**YOUR TASK**
Copy out the following data line for line, keeping every character unchanged.

**INPUT DATA**
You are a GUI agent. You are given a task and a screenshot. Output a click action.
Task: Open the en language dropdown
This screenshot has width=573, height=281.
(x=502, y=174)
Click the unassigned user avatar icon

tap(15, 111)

**SOLVED PROBLEM**
You are a GUI agent. You are given a task and a screenshot. Output a click action.
Task: Open the en language dropdown
This screenshot has width=573, height=281.
(x=502, y=174)
Click the unassigned user avatar icon

tap(15, 111)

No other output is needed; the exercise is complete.